I don’t like how we’ve normalized the phrase “On Foe and ’Nem.”
I come from an era when that wasn’t just slang it was an oath. Something only 4 Corner Hustlers could say. Just like every organization had its own oath:
“On the Fin” – Vice Lords
“On Folks” – GDs
“On King David” – BDs
These weren’t things you just casually said. They meant something. They came with weight, consequences, and a level of lived experience that most folks repeating them today don’t carry.
Now? You hear it everywhere. Social media. Music. Random conversations. Folks saying it with no knowledge of the streets, the history, or the pain tied to those words.
I put it in the same category as how the word “mid” has shifted.

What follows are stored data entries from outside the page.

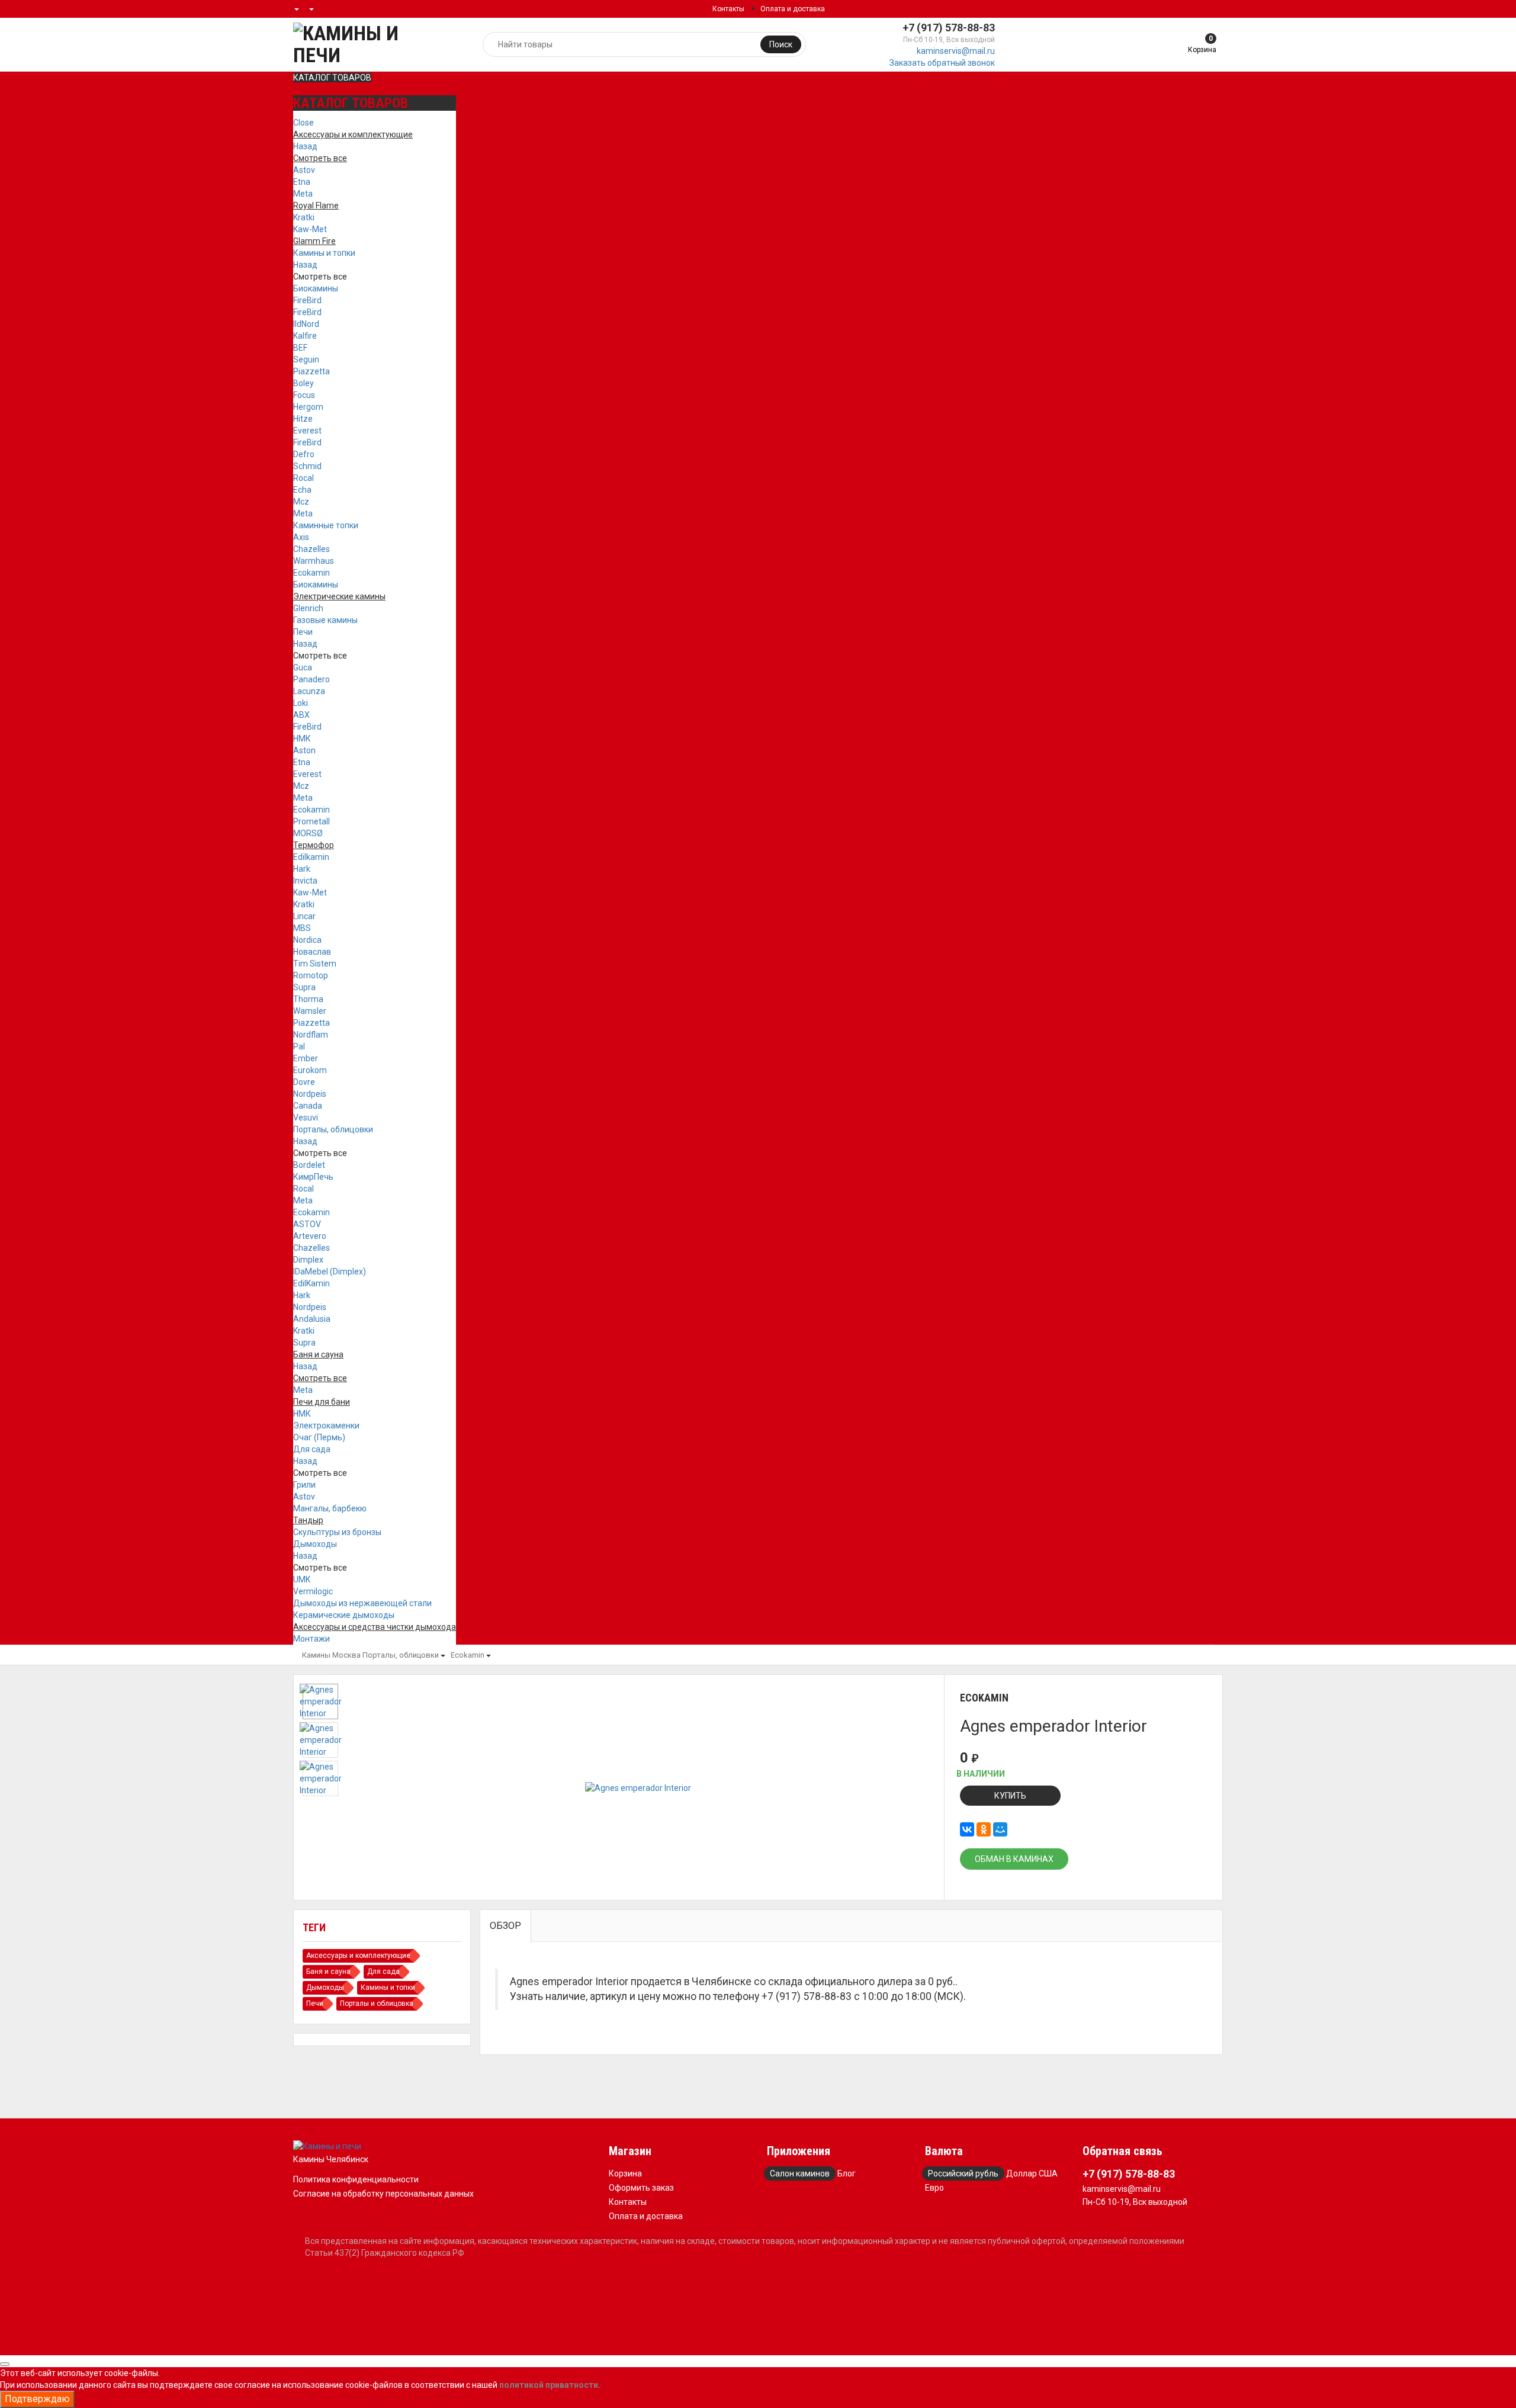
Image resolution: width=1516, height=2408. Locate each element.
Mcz (301, 501)
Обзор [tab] (505, 1925)
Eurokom (310, 1070)
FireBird (307, 300)
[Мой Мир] (1000, 1829)
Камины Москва (331, 1655)
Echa (302, 490)
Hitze (303, 418)
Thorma (308, 999)
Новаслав (312, 951)
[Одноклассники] (984, 1829)
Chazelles (311, 549)
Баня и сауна (328, 1971)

Back in my day, mid meant average mid-grade. Not great, not terrible. Now this generation uses mid like it means trash. Words are changing. Cool. But some of us remember when they carried meaning, not just momentum.
And that’s the same way I feel about our music in the Black church.
From Oath to Anthem: How We’ve Let Worship Lose Its Weight
For generations, our songs were more than melodies. They were testimonies, resistance chants, oral histories, and prayers rolled into one. They carried the freight of our collective memory and the weight of our communal witness.
But over the last decade, I’ve watched a slow cultural drift one that replaced our tradition’s deep well of worship with a borrowed stream from Contemporary Christian Music (CCM). Not all CCM is bad, but much of it doesn’t come from our story, our soil, or our struggle.
This isn’t about musical preference it’s about spiritual formation. When you sing someone else’s songs week after week, you slowly start to think someone else’s thoughts, pray someone else’s prayers, and dream someone else’s dreams. Music keeps you culturally grounded and spiritually awake. But it can also lull you into a spiritual slumber if it’s not your own.
The Maverick City Moment
When Maverick City’s manager recently made commentscomparing Gospel music to Contemporary Christian Music (CCM), it reopened a conversation that’s been simmering in Black church spaces for years: What happens when we trade the sound of our ancestors for the polished production of another culture’s worship?
We’ve been here before. I warned a decade ago that singing certain Hillsong anthems wasn’t just about taste it was about spiritual formation. Songs are not neutral. They are part of a people’s “story.” They keep you culturally grounded and spiritually awake.
The problem is not that CCM artists are talentless they’re often brilliantly skilled. The problem is that the music is born of a theological and cultural ecosystem that is not ours. CCM emerges from a largely white evangelical frame: individualistic salvation, low engagement with systemic injustice, and a polished, professional aesthetic that prizes emotional crescendos over communal lament.
In the African American church tradition, music was never just “praise and worship.” It was survival. It was code. It was theology set to a rhythm you could march to whether that march was down the aisle for altar call or down the street for justice. It carried the groans of the Middle Passage, the hush harbors of slavery, the shouted joy of Reconstruction revivals, and the righteous defiance of civil rights rallies.
Ecclesiastical Colonialism
What’s happening is bigger than Maverick City or CCM. It’s what I call ecclesiastical colonialism the subtle takeover of a people’s worship life by outside influences that reshape their theology, dilute their cultural memory, and domesticate their prophetic witness.
Colonialism doesn’t always come with chains and ships. Sometimes it comes with chord charts and projected lyrics. It comes when our choirs stop singing spirituals, when our praise teams drop call-and-response, when our congregations learn the bridges to every Bethel or Hillsong song but can’t hum I’m So Glad Jesus Lifted Me without a lyric screen.
Hananiah vs. Jeremiah
The Bible gives us a warning for this in Jeremiah 28. Hananiah the prophet tells the people what they want to hear easy victory, quick deliverance. Jeremiah, on the other hand, gives the word they need to hear that the yoke will remain until repentance comes.
Some songs are Hananiah songs. They soothe. They flatter. They fit on a playlist. Other songs are Jeremiah songs. They wound before they heal. They remind us that God is both liberator and judge, and that freedom without justice is no freedom at all.
The industry loves Hananiah songs. But the church survives on Jeremiah songs.
The Real Cost
We used to know that “On Foe and ’Nem” wasn’t just a phrase it was an oath. It meant you were bound to the truth of your people, no matter the cost. Our worship should be the same. Every song we sing ought to be an oath, not a trend rooted in the lived history of our saints, not borrowed from someone else’s playlist.
Because the day we start singing without that weight, without that memory, without that promise to hold each other accountable before God—on our mamas, on our ancestors, on our very souls, that’s the day we stop being the Black church, and start being just another echo in someone else’s sanctuary.